1,659 reviews339 followers
July 29, 2014
Refuse to Stand Silently By is an oral history of social activists connected with the Highlander Center in Tennessee in the 1930s, 1940s and 1950s. Most interesting if you like oral histories about labor, civil rights and community organizing in the South in the first half of the 20th century.
Since 1932, Highlander has gathered workers, grassroots leaders, community organizers, educators, and researchers to address the most pressing social, environmental and economic problems facing the people of the South. Highlander sponsors educational programs and research into community problems, as well as a residential Workshop Center for social change organizations and workers active in the South and internationally. Generations of activists have come to Highlander to learn, teach, and prepare to participate in struggles for justice.

Highlander's work is rooted in the belief that in a truly just and democratic society the policies shaping political and economic life must be informed by equal concern for and participation by all people. Guided by this belief, we help communities that suffer from unfair government policies and big-business practices as they voice their concerns and join with others to form movements for change.

Over the course of its history, Highlander has played important roles in many major political movements, including the Southern labor movements of the 1930s, the Civil Rights Movement of the 1940s-60s, and the Appalachian people's movements of the 1970s-80s.
Source: http://www.highlandercenter.org/

The book begins with the stories of the childhoods of five activists as told in their own words: Septima Clark, Edgar Daniel Nixon, May Justus, Ralph Tefferteller, and Don West. It then follows the story of these and other social change activists through the 1930s, 1940s, 1950s and 1960s. Others included in the oral history are Pete Seeger, Rosa Parks, Andrew Young, Studs Terkel and Julian Bond. Their stories are sometimes dramatic and inspiring.

If you are interested in labor union organizing in the south in the 1930s and 1940s, if you are interested in early civil rights organizing in the south, if you are interested in grassroots community organizing, you will find first person accounts in this book. Here you will find the personal stories of those who worked for social change in spite of threats of job loss and isolation. Refuse to Stand Silently By covers a collection of black and white people joined together by the Highlander Center who did what needed to be done to make a better world. Of course, if you were an organizer during that era “they’ll call every one of you a god damn red.” (Source: http://www.peteseeger.net/talkunion.htm )Red baiting (commie pinko) was an epidemic then that still has not been completely cured.

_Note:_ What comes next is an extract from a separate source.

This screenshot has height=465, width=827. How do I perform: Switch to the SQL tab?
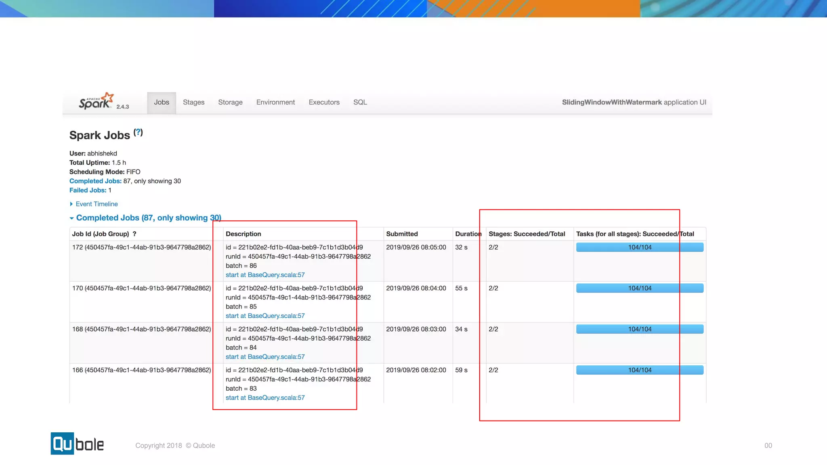pyautogui.click(x=360, y=103)
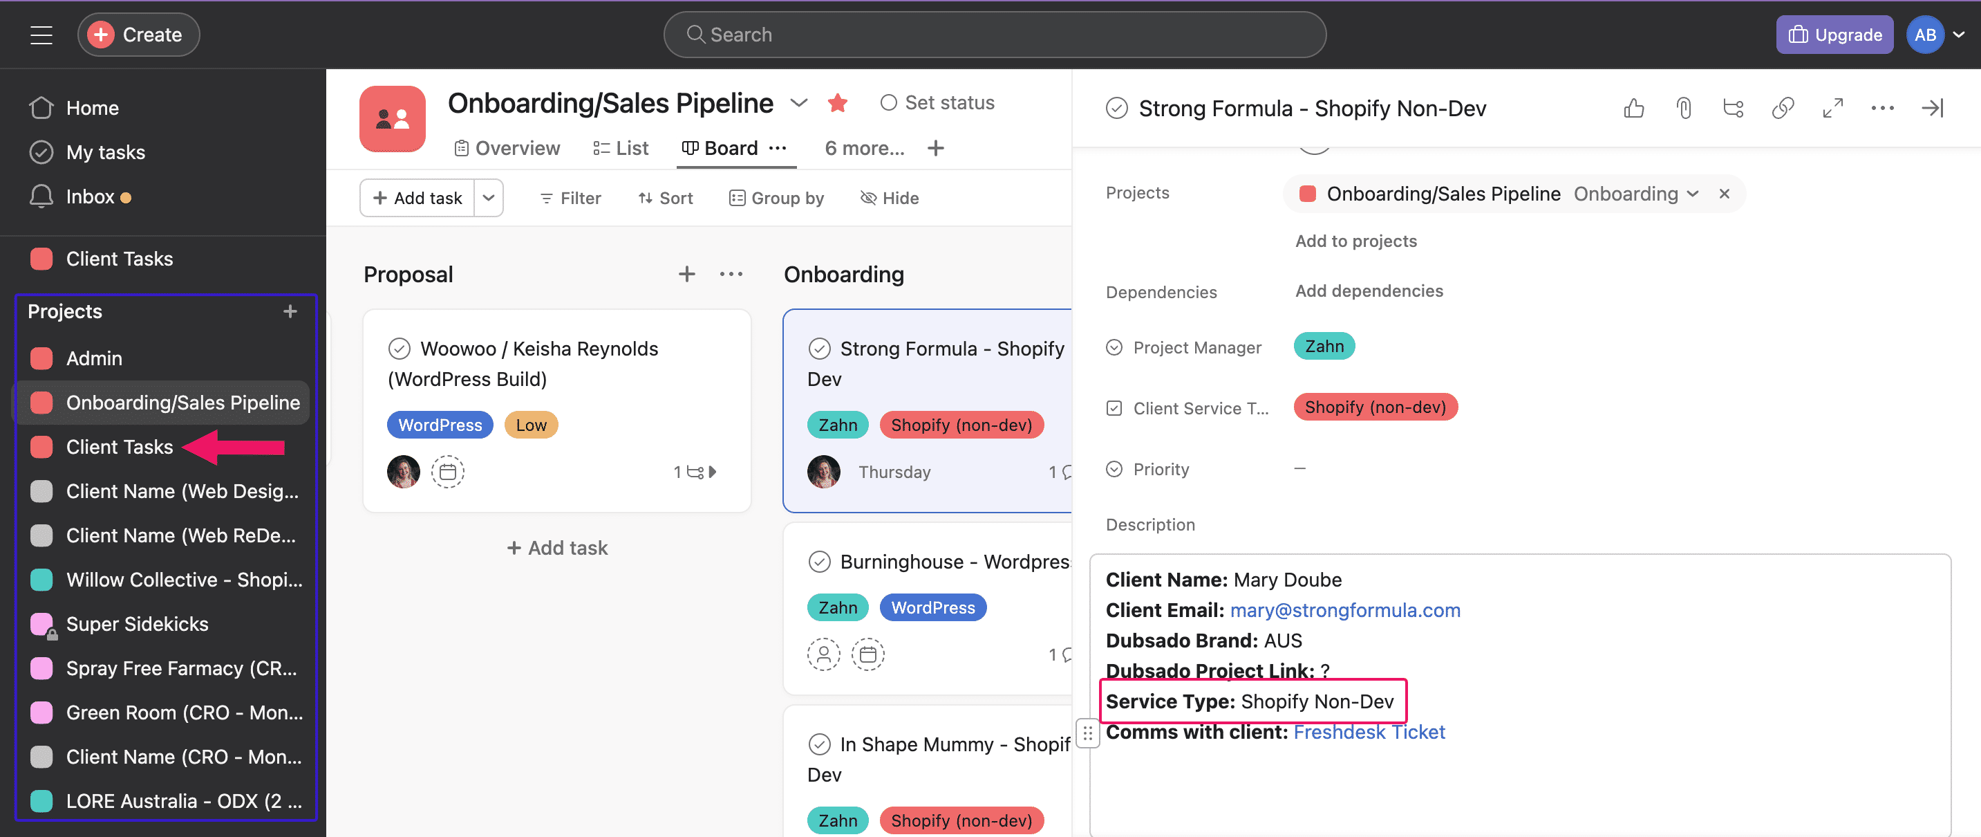Open the task more-options ellipsis
Image resolution: width=1981 pixels, height=837 pixels.
(x=1882, y=108)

In an oral history, you hear from people directly about their life and experiences. You will hear from those who were barred from teaching in public schools because of membership in the NAACP. You will hear from one of the leaders of the Montgomery Bus Boycott who found himself excluded due to being outspoken. You will hear from black and white people who were discriminated against because of their direct actions to oppose segregation. You will hear from people who broke the law by eating and being housed in mixed race settings at the Highlander Center where legally enforced segregation was knowingly ignored.

Since the book covers a time span of over forty years, it is by necessity incomplete and sometimes cursory. The Highlander Center is the glue here. Many of the events are covered with personal touches, heart and courage. Oral history can also sometimes be self serving since negative self disclosures are not guaranteed. However, people do share about fears and uncertainties and disagreements.